From Bugzilla Helper: User-Agent: Mozilla/4.78 [en] (X11; U; Linux 2.4.6-3.1 i686) Description of problem: The kudzu line for an Iomega 250MB Zip drive uses /dev/hdc4 for that device. It works for 250MB disks but not for 100MB disks. 100MB disks are mountable on /dev/hdc instead, but that is not what kudzu gives. (Maybe this is not really a kudzu bug.) Version-Release number of selected component (if applicable): How reproducible: Always Steps to Reproduce: 1.You should get this line in fstab: /dev/hdc4 /mnt/zip250.0 auto noauto,owner,kudzu 0 0 2.put 100MB in 250MB Zip drive 3.mount /mnt/zip250.0 Actual Results: > mount /mnt/zip250.0 /dev/hdc4: No such file or directory mount: you must specify the filesystem type > mount /dev/hdc4 /mnt/zip250.0 /dev/hdc4: Success mount: you must specify the filesystem type > mount -t ext2 /dev/hdc4 /mnt/zip250.0 mount: wrong fs type, bad option, bad superblock on /dev/hdc4, or too many mounted file systems (could this be the IDE device where you in fact use ide-scsi so that sr0 or sda or so is needed?) Using /dev/hdc instead of /dev/hdc4 works: > mount /dev/hdc /mnt/zip250.0 (Mounting a 250MB in the same drive works without problem.) Additional info: This occured on a Dell Latitude laptop computer with the Zip drive in the modular bay.

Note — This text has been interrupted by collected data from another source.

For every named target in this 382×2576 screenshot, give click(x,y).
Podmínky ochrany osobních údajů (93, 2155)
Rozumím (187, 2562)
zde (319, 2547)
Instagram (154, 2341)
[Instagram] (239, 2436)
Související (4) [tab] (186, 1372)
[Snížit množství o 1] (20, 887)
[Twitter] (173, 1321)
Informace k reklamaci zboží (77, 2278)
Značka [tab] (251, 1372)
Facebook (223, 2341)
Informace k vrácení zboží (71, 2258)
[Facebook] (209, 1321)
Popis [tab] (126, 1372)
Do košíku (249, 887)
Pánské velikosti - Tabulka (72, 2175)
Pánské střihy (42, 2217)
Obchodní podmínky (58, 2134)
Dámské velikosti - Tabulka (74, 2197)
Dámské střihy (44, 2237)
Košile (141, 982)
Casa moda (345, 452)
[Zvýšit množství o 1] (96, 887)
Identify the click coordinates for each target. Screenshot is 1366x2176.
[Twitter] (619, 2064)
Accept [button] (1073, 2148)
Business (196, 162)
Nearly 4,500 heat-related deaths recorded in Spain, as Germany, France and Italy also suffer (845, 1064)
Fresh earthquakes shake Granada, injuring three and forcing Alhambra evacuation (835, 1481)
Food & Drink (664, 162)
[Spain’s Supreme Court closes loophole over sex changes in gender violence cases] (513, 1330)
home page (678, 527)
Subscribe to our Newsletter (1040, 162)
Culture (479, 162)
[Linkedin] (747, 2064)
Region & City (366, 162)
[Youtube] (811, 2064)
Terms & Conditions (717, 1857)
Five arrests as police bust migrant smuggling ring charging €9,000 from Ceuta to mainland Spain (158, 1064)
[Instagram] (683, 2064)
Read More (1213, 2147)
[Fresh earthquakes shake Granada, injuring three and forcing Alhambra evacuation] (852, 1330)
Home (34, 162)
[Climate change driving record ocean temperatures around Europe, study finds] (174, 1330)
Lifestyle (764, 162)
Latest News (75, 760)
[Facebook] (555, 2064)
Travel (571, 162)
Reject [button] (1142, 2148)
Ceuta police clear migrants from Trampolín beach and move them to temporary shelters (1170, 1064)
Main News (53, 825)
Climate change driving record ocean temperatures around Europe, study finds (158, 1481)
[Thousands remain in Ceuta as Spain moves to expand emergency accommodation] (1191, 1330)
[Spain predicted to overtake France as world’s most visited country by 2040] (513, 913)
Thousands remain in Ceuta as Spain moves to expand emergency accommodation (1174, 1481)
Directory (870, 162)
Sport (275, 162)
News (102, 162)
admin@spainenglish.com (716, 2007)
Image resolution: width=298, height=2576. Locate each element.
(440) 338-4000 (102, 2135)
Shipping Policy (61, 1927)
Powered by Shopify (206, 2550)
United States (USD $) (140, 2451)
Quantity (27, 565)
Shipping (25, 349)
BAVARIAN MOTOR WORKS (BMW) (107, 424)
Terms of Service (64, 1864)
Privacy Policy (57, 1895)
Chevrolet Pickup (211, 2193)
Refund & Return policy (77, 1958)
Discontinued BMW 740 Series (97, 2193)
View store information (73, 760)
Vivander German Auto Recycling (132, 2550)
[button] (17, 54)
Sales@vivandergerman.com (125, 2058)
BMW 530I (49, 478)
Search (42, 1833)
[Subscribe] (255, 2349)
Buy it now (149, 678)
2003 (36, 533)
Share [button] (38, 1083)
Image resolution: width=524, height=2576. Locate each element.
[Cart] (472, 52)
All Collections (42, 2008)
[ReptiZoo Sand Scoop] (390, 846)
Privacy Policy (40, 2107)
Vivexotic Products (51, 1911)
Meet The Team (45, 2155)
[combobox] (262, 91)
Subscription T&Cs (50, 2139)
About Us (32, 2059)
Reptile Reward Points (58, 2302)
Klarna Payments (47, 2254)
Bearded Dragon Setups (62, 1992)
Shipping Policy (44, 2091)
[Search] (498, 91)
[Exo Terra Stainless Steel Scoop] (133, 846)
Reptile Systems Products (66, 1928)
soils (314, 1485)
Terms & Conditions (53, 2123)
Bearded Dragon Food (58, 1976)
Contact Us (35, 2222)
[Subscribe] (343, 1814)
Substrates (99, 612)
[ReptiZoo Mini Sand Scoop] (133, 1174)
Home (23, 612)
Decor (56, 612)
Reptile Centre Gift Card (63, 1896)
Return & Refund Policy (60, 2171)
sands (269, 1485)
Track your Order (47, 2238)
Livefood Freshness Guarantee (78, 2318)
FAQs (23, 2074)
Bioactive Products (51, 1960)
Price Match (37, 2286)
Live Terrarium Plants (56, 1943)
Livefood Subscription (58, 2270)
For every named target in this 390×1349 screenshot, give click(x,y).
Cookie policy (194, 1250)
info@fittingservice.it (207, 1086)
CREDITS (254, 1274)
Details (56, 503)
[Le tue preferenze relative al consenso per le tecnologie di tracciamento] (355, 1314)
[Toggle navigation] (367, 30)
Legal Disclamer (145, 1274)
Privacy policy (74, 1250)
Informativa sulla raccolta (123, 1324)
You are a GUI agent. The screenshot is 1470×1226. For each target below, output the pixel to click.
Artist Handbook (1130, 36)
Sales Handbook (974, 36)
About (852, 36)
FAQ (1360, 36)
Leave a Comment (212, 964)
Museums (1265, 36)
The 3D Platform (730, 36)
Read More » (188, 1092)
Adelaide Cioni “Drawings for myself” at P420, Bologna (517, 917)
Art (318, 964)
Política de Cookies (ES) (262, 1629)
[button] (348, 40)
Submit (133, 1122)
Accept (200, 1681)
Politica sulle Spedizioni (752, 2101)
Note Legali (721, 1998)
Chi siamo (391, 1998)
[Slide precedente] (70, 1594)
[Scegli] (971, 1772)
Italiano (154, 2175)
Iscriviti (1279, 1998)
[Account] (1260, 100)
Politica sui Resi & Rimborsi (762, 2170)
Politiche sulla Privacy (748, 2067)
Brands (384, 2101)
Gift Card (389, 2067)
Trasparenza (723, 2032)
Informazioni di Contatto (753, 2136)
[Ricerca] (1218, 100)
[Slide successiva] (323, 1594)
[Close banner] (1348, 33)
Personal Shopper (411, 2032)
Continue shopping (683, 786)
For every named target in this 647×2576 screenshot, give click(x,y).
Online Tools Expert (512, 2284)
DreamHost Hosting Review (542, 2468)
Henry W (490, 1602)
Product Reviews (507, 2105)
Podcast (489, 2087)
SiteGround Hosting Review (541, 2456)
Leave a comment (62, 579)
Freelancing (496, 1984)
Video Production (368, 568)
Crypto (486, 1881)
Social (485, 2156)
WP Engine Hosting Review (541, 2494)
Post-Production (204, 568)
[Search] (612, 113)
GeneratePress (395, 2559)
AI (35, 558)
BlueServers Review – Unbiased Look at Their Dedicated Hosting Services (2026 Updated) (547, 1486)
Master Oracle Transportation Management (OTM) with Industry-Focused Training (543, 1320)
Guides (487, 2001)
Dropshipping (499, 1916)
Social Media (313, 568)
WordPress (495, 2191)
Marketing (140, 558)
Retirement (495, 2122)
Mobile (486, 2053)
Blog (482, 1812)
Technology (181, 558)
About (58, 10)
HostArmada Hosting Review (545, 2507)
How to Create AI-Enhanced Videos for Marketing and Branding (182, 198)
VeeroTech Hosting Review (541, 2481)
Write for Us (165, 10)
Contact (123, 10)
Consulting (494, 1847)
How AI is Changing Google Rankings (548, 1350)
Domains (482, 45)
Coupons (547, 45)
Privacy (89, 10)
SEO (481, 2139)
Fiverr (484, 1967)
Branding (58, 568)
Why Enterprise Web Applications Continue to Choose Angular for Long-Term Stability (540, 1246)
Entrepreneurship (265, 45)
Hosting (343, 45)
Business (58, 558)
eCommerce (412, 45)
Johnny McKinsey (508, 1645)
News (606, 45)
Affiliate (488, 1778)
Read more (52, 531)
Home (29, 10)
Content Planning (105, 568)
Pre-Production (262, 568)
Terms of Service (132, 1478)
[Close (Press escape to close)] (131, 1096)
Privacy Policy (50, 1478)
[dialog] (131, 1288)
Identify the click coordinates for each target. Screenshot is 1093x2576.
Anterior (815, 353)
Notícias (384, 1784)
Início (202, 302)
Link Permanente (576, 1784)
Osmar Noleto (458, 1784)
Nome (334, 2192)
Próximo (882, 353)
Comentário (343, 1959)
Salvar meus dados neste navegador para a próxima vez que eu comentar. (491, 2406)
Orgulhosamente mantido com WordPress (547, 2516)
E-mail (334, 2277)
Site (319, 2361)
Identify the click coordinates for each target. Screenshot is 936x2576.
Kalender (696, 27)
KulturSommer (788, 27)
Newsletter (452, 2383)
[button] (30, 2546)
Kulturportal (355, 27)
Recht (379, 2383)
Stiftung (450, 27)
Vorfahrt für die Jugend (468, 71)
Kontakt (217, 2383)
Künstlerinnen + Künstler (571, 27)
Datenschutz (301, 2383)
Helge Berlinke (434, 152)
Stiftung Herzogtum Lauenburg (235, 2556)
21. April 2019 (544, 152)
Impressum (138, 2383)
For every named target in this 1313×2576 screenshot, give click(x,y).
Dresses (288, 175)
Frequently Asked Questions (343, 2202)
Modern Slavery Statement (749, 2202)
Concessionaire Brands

How is the 100MB disk partitioned?
It is unpartitioned. In addition, when the 100MB disk is in, "fdisk /dev/hdc4" gives "Unable to read /dev/hdc4", but "fdisk /dev/hdc" works. And when the 250MB disk is in, "fdisk /dev/hdc" gives "Unable to open /dev/hdc", but "fdisk /dev/hdc4" works. When the fdisk command works, the following warning is encountered: Device contains neither a valid DOS partition table, nor Sun, SGI or OSF disklabel Building a new DOS disklabel. Changes will remain in memory only, until you decide to write them. After that, of course, the previous content won't be recoverable.
That's the problem. The initial entry is set up for partitioned disks (i.e., fs on fourth partition. If you put in an unpartitioned disk, you will get an error.
The 250MB disk is not partitioned either. It makes little sense to have fstab put that disk in /dev/hdc4, but since it works, that seems ok. But why does that work? Why is the default behavior to assume there is a partition number 4? It seems to be a poor choice to force users to know about disk partitioning when all they want to do is write to the disk.
factory formatted disks come with everything on partition 4. dunno why, it's an iomega quirk.
Is it possible to generate two lines in fstab, one for the 4th partition and one for the unpartitioned disk? Well, that's not really necessary. What is needed is the change of ownership when a user logs in at the console.